Long before Harry Potter received an ‘invisibility cloak’ for a Christmas present from Professor Dumbledore, India had its very own camouflage technology all thought through – even if it was only on the big screen in a superhit movie called Mr India.
Cut to three decades later, and camouflage couldn’t be more in demand along our borders, where stealth technology, also termed “low–observable” technology, has made a huge difference in this age of modern warfare.
New Delhi-based HyperStealth Technologies, a YourStory Tech50 2021 startup, is one of those rare startups specialising in the defence sector – manufacturing stealth management solutions for camouflage and concealment. Its disruptive technology provides stealth features against the entire range of modern warfare sensors. In an exclusive conversation, Founder Manish Dalmia, tells us all about their products’ adaptability to the surroundings and how it all began.
Being invisible to enemy radar is a good thing, and according to Manish – the unseen is unbeaten. “We used to travel a lot for defence exhibitions outside the country and we used to see that this particular technology or product, only one or two companies in the world were dealing with it despite India being one of the biggest manufacturers of textiles.”
“Previously, camouflage in war was understood to be through bushes because it was all about visual camouflage. But as technology developed, modern warfare ceased to be only about visuals – it’s about sensors now. These days, adversities in war are detected through sensors. And that is a big challenge for everyone.”
To beat this challenge, HyperStealth specialises in developing, designing, and manufacturing advanced solutions such as multi-spectral camouflage net, sniper suits and tents, adaptive thermal signature, radar-absorbing paints, etc.
The camouflage nets are draped on tanks, guns, artillery and other assets so it does not let the enemy side detect the same through sensors. “The nets take care of IR (Infrared) signatures, thermal signatures and radar signatures,” explains Manish.
Conquering entry barriers
The startup’s biggest clients are the Ministry of Defence (MoD) and public sector companies dealing in defence assets like missiles.
It took over six years for Manish and his co-founders Ranu Pathak and Deepak Bhalla to get where they are now – selling their products directly to the special forces in India.
“We did many trials, field trials, especially at the Leh border and in different commands in India. We recently even trialled our sniper suits, and they were successful in making our sharpshooters invisible to the enemy,” exclaims Manish.
Earlier this year, HyperStealth bagged the ‘Innovation for Defence Excellence’ (iDEX) startup challenge award for ‘Adaptive Stealth Coating Solutions.’ The iDEX initiative was launched by Prime Minister Modi in April 2018.

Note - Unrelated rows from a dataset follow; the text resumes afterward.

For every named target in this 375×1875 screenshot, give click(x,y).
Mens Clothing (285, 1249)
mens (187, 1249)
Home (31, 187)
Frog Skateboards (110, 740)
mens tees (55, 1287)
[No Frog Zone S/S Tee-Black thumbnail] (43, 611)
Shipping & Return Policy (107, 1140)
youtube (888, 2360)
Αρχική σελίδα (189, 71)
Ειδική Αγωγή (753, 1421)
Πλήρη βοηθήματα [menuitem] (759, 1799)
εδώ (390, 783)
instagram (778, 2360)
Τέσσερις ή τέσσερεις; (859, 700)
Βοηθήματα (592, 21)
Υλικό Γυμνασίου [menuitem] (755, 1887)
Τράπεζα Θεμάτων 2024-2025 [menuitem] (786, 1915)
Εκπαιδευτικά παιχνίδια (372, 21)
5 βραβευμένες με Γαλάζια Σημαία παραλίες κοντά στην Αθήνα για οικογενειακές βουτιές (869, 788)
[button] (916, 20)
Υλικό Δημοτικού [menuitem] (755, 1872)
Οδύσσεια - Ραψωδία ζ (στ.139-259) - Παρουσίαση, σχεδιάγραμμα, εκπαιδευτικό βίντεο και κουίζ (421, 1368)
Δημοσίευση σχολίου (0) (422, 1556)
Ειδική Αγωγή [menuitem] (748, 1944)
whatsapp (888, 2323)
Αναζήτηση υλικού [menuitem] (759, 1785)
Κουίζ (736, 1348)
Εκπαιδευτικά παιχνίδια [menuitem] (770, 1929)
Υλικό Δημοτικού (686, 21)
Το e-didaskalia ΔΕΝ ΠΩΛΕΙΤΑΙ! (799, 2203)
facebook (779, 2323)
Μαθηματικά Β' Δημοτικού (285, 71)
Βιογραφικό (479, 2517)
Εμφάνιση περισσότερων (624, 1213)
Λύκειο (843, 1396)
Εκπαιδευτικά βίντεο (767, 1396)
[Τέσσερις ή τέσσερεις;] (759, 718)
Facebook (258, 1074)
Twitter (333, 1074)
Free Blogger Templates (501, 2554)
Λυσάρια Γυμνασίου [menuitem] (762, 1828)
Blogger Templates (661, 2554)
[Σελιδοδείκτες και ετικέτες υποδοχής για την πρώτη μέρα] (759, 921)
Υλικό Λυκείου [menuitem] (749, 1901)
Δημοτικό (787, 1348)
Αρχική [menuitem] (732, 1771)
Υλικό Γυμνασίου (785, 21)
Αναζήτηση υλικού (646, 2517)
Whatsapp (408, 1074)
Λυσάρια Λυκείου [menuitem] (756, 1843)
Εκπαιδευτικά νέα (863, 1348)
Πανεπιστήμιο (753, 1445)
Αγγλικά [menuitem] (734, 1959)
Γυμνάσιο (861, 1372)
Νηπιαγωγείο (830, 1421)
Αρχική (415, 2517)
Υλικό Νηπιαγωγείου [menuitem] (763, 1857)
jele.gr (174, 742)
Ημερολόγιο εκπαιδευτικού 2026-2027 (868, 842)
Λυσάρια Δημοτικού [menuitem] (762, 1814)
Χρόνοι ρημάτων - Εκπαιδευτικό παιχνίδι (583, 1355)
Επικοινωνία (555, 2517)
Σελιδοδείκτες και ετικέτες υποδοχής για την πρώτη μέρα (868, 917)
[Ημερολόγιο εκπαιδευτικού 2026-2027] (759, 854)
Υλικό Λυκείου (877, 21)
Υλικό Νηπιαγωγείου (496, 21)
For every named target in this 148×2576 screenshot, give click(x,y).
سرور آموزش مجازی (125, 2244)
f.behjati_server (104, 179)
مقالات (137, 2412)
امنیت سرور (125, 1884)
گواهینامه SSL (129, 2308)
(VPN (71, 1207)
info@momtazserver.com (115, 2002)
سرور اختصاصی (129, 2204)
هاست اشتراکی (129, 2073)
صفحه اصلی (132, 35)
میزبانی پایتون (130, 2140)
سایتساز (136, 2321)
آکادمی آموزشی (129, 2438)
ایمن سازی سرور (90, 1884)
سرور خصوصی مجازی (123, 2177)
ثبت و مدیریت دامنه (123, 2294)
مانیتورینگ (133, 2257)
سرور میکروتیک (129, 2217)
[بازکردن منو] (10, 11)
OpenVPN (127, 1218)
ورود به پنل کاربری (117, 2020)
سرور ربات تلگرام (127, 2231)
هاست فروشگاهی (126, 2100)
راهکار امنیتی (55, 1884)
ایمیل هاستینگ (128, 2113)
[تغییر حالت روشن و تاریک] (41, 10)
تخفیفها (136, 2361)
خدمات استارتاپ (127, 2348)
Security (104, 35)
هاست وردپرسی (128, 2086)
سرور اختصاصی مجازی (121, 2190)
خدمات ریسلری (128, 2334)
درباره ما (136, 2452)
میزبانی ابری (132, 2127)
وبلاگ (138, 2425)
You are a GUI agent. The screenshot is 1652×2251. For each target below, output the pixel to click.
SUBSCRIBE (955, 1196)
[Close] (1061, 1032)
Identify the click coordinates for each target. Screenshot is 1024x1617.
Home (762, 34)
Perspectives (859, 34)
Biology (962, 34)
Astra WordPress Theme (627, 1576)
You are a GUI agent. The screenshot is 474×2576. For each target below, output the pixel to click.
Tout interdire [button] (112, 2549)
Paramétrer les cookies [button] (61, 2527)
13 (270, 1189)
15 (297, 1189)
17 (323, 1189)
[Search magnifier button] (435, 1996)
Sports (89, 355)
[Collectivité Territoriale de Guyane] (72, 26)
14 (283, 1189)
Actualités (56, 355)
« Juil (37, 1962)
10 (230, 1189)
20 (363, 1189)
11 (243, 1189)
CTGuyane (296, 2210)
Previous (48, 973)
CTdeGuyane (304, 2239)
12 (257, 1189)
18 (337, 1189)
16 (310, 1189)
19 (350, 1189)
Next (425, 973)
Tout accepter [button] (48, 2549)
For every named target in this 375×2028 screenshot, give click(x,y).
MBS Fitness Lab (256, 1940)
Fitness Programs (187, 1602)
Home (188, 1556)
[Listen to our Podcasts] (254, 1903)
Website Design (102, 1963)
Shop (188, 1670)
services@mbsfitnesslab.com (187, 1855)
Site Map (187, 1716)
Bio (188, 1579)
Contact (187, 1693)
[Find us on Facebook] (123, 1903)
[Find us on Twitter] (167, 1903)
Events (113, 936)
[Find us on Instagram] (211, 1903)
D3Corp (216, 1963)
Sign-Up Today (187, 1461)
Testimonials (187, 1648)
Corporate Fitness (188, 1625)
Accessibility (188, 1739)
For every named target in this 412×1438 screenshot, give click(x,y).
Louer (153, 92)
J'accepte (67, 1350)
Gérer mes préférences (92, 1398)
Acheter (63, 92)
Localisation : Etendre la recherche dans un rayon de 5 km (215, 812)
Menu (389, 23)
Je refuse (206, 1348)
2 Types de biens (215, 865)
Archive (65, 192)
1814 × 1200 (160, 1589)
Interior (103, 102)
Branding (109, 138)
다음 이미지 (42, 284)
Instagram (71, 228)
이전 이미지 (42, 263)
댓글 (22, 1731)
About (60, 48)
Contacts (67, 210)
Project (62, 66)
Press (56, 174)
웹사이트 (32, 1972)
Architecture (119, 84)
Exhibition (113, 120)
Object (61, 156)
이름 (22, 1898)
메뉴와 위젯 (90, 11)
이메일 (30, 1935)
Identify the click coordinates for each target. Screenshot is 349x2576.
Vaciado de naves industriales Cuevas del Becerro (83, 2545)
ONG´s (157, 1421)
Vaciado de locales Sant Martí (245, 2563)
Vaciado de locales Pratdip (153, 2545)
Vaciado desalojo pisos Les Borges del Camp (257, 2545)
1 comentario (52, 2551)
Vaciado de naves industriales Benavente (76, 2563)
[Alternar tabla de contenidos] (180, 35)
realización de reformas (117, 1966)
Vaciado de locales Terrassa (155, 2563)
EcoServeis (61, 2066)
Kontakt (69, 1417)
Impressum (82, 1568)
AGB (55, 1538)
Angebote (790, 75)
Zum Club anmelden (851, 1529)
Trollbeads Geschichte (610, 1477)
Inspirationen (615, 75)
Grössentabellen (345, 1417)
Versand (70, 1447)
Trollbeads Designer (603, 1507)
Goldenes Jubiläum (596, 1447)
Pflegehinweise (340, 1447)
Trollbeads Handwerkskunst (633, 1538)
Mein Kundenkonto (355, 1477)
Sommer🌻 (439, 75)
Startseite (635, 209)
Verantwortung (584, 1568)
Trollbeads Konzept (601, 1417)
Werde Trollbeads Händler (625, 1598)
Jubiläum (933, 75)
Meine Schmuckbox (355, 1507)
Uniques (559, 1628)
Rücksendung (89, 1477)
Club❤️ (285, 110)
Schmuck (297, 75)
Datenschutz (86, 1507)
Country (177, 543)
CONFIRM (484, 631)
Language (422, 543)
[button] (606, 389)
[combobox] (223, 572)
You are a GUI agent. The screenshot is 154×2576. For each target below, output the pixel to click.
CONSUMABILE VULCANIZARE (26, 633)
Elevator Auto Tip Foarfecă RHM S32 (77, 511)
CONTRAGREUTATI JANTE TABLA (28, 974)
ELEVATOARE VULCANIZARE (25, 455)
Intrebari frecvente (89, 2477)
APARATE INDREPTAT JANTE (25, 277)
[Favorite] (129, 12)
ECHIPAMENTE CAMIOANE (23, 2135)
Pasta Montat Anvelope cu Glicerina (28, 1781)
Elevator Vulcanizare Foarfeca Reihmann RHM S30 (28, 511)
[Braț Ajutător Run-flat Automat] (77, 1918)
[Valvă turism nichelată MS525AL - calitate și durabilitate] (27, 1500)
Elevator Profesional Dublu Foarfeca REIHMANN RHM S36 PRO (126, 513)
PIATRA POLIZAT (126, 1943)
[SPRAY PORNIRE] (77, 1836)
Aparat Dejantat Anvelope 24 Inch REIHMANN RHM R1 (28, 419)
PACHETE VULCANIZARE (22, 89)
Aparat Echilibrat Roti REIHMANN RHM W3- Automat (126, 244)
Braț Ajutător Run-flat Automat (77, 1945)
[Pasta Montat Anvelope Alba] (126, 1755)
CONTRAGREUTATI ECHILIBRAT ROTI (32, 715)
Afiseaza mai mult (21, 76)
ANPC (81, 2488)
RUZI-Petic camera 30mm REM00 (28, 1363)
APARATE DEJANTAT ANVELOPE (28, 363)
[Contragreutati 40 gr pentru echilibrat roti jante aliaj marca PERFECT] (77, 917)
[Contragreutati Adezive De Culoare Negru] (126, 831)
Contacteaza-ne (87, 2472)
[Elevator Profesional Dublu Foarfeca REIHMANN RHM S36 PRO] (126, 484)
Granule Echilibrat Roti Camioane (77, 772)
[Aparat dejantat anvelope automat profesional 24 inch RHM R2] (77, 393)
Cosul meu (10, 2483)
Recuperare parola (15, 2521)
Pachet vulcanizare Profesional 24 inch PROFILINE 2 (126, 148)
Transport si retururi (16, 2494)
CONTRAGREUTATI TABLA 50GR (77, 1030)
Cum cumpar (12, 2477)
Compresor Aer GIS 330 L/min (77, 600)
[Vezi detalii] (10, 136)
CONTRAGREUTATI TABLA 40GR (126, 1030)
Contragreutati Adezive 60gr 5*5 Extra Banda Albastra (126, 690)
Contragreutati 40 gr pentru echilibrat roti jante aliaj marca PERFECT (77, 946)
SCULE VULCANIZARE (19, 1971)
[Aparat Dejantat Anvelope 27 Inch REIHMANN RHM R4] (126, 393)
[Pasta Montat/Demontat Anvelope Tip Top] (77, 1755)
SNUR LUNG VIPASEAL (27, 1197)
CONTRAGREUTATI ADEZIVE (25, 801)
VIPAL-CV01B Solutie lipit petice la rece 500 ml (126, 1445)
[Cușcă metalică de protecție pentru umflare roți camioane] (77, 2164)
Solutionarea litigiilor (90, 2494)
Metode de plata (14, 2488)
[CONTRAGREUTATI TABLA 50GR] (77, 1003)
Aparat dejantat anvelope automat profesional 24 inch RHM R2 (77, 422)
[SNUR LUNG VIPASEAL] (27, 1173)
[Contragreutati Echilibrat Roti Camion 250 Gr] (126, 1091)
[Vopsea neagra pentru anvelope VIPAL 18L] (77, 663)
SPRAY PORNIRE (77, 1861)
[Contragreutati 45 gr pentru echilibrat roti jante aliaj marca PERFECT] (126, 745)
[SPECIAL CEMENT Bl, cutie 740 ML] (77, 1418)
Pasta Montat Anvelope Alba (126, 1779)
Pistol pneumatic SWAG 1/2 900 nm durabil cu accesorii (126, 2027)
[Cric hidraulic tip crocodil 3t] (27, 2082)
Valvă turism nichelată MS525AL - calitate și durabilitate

The initiative aims to achieve self-reliance and foster innovation and technology development in Defence and Aerospace by engaging Industries including MSMEs (micro, small and medium enterprises), startups, individual innovators, R&D (research and development) institutes and academia. iDEX has partnered with leading incubators in the country to provide hand holding, technical support and guidance to the winners of its challenges.
“For obvious reasons, the defence sector is such a closed area. The real challenge for us was in field trials, and executing it as we are completely bootstrapped. And all these trials happen without payment – no cost, no commitment,” laughs Manish.
That said, the gamble has paid off for his team as HyperStealth has also received certification from the National Aerospace Laboratories (NAL), Bengaluru. Manish is also quick to appreciate the iDEX initiative. “It’s getting better for startups. All praises for the MoD, people like Sanjay Jaju (Additional Secretary – Defence Production) and Ajay Kumar (Defence Secretary), they are all pushing this culture and it’s great for India. India has brains, just needs hand holding,” says an emphatic Manish.
HyperStealth has a manufacturing setup in Delhi, with an R&D centre there as well. Some portions of the fabric for the nets are outsourced to textile mills, “and we get it made as per our specification with approved vendors only,” explains Manish.
The biggest challenge the startup is facing now, as it grows, is funding. With five clients on board, there are plenty of projects in the pipeline, and an urgent need for a bigger team. “The biggest problem is that – and I have spoken to a lot of VCs – without a big order, they just don’t fund. Unlike with internet startups and others that work on ideas and get funded, with defence startups, VCs want to see an order first. That needs to change,” says Manish.
In the next three years, the startup aims to touch Rs 100 crore in revenue as it grows. Presently monopolised by one or two major players globally, in the next five years, HyperStealth also wants to be a key player in the global stealth and camouflage market.